(Entries for locating text and elements)
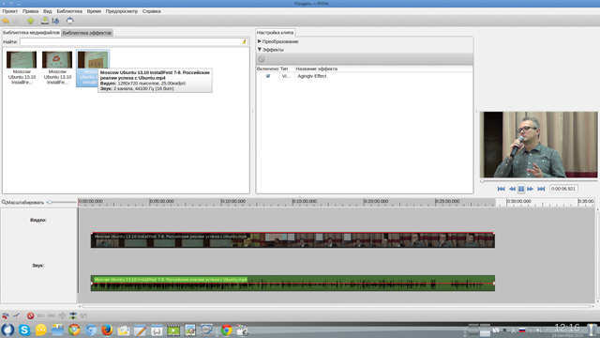Open the Предпросмотр menu
The image size is (600, 338).
point(121,11)
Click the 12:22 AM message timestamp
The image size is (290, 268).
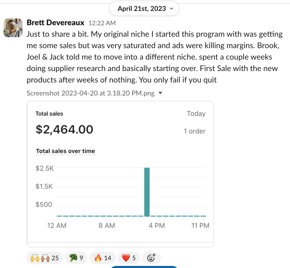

Problem to work on: Lay out the text of the entries above as a JSON list of strings, one string per line, with blank lines and the pictures left out.

Exercise result:
[
  "Open the Предпросмотр menu",
  "The image size is (600, 338).",
  "point(121,11)",
  "Click the 12:22 AM message timestamp",
  "The image size is (290, 268)."
]